と言っても、常に一人が火を焚き、見張り役として起きていた。今はレイナラの番であるため、ルッドはファンダルグと並んでテントの天頂部分を見ている。
「で、結局何の目的があって、僕らをホワイトオルドに向かわせているんですか?」
隣にいる男は危険という言葉が似合う男であるため、安心して眠ることができずにいたルッドは、なんとなく彼に質問をしてみる。既に眠っているのならば、答えは返ってこないだろうが。
「調査だと出発の時に説明しませんでしたっけ?」
どうやらまだ起きていたらしい。向こうも向こうでこちらを警戒しているのだろうか。それとも単なる気まぐれか。
「ドラゴンの調査でしたっけ? そんな生き物がいるんですかね?」
ホワイトオルドの村周辺で、ドラゴンらしき存在が見つかった。興味があるのでその調査を手伝ってほしいというのがファンダルグの依頼だった。ブラフガ党の仕事とはまったく関係ないから、自分と自分の知り合いくらいしか頼るアテが無いとのこと。
「おや? ホルス大陸にはまだドラゴンが生息していると聞きますが」
「人の居ない山や森の奥に潜んでるって話ですけど、僕は見たことありませんねえ。それに、大きいだけでそこらにいる野獣とあまり変わらないと聞きます」
わざわざ探し出そうとする生き物ではあるまい。例えば村が襲われそうだからと言うのであれば話は別だろうが、それを依頼するのはそこに住む人間だろうし、商人に頼る物でもあるまい。
「その潜んでいるドラゴンの中には、ホーンドラゴンが含まれてはいませんか?」
「いえ? というか、ホーンドラゴンという種類のドラゴン自体、こっちの大陸にかつて棲んでいたとしか知りません」
もしかしたらホルス大陸にいる同種のドラゴンが、別の名前で呼ばれているだけかもしれないが。
「そうですか………今回、調査して欲しいというのはホーンドラゴンのことなのですよ」
「既に絶滅したと聞きますが」
「その発見報告があったのです。気になりませんか? もしかしたら死んだと思われた存在が生きているかもしれない」
動物学的な好奇心から出た依頼ということだろうか。相手が相手だけに、些か信じ難い理由であった。

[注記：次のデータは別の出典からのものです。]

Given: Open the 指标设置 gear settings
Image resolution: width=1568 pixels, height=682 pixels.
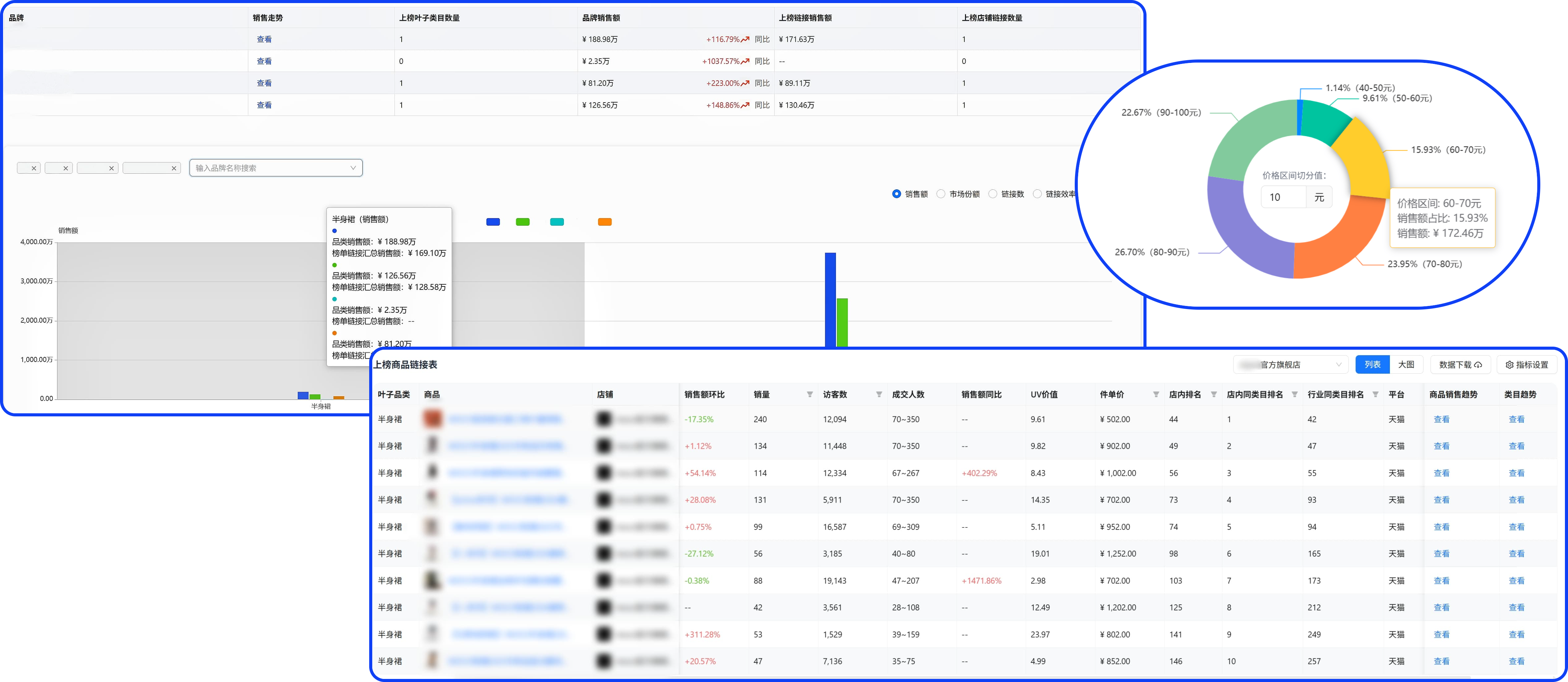Looking at the screenshot, I should 1527,365.
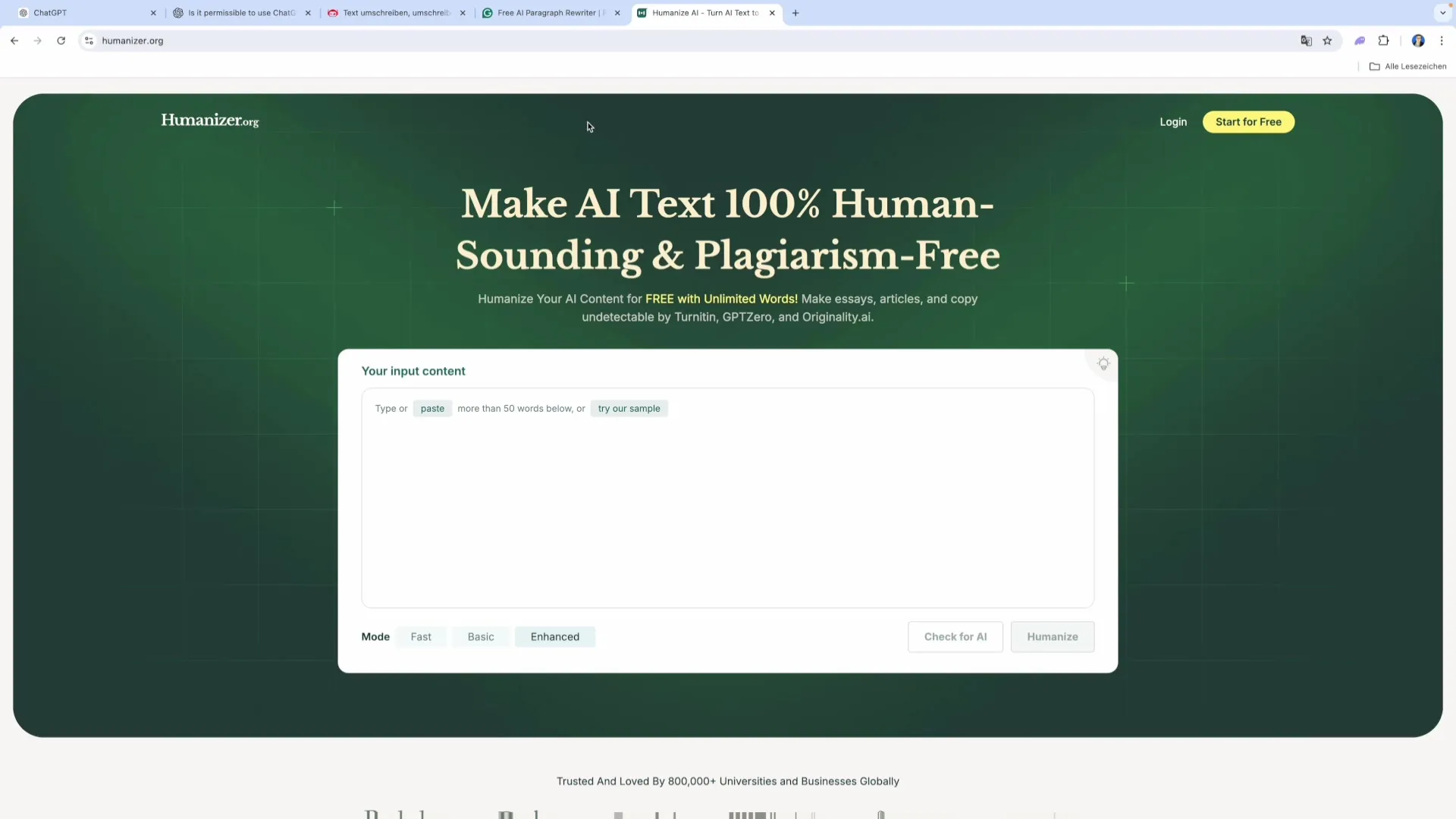This screenshot has width=1456, height=819.
Task: Click the Google Translate icon in address bar
Action: 1306,41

(趣味なんてのは、人それぞれだっていうのは分かるけどさ)
ホーンドラゴンを発見したいから、ちょっと最近知り合った商人を脅して手伝って貰おうなどと考えるだろうか。
「ホーンドラゴンというのは、ちょっと特殊な生き物なのですよ。外見がドラゴンに似ているが、実はドラゴンの仲間では無いという話もあります」
「随分と詳しいんですね。案外、そっちの道に進もうとしていた過去があるとか?」
「ああいえ、ホーンドラゴンについてはむしろブラフガ党に入ってから興味を持ちましてね?」
そういえばブラフガ党のシンボルマークはホーンドラゴンだったか。その刺繍がされているハンカチをルッドはまだ持っていた。隣の男から貰ったものだ。
「じゃあ、今回の仕事も実はブラフガ党関連の?」
「あなたも疑い深いですねえ。何度も言いますが、組織とは無関係の仕事ですよ。あくまで興味から来る仕事ですので」
まだまだ信用できる言葉では無い。絶対に何か裏があるはずだと、話もいちいち探り合いになってしまう。

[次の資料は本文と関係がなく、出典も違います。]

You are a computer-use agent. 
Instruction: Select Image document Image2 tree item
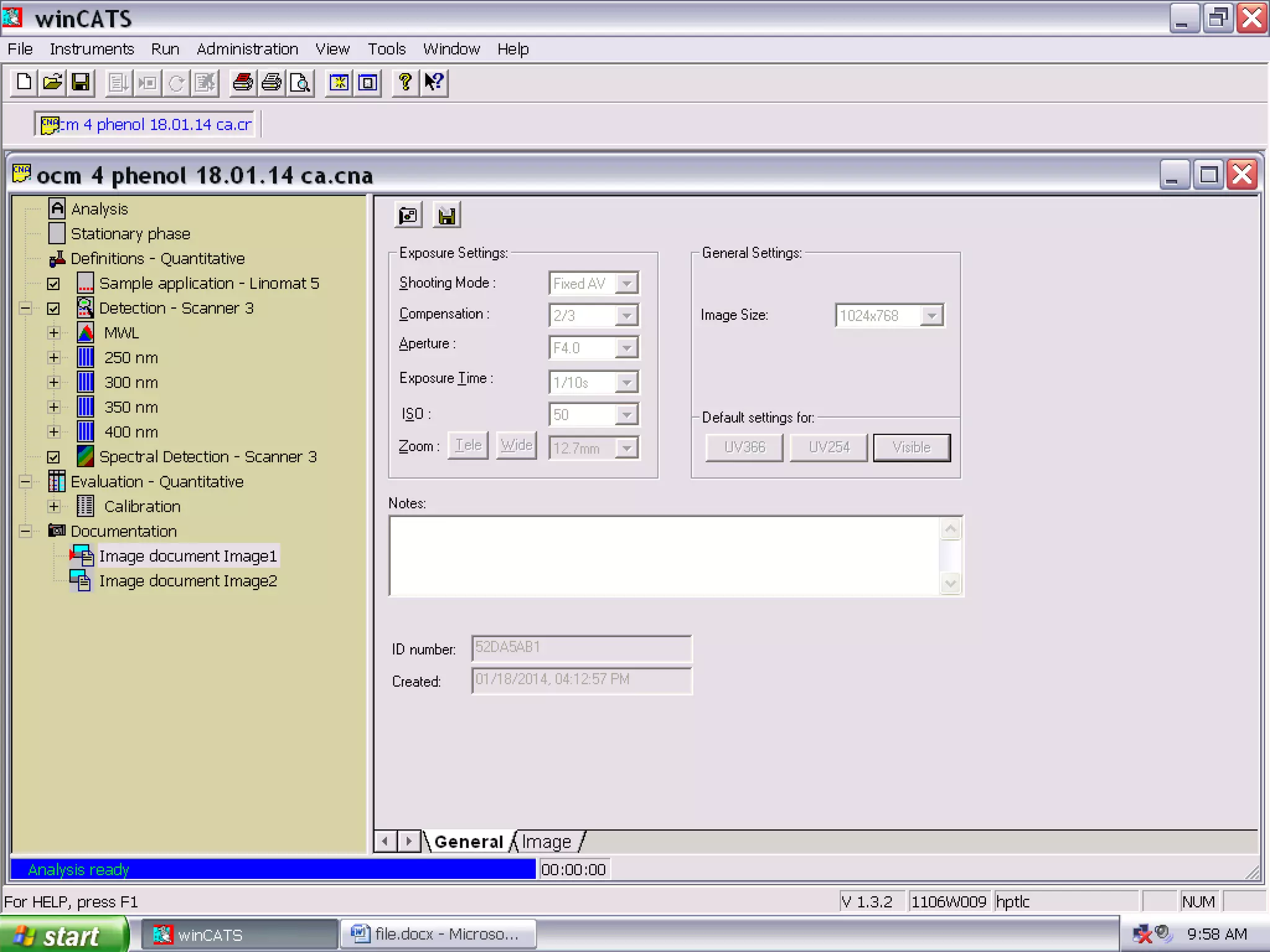(187, 581)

「…………そろそろ交代の時間ですから出ますけど、他を巻き込む様な仕事なら、すぐに放り出すつもりですから」
ルッドは起き上がりながら、ファンダルグを見て話す。
「あの小さな社長であったり、護衛の彼女とかのことでしょうか? どちらかと言えば冷血なタイプに思えたのですが、かなりの人情家ですねえ」
寝転び、目を閉じるファンダルグであるが、こっちの言葉はしっかりと聞いている様子。
「人間関係っていうのは、状況を面白くしてくれるじゃないですか。それを大事にすることはおかしな事ですか?」
「信頼とは程遠い言葉に聞こえます」
かもしれない。だが、ルッドにとってはそういう関係こそが自分と他人を繋ぐ物なのだ。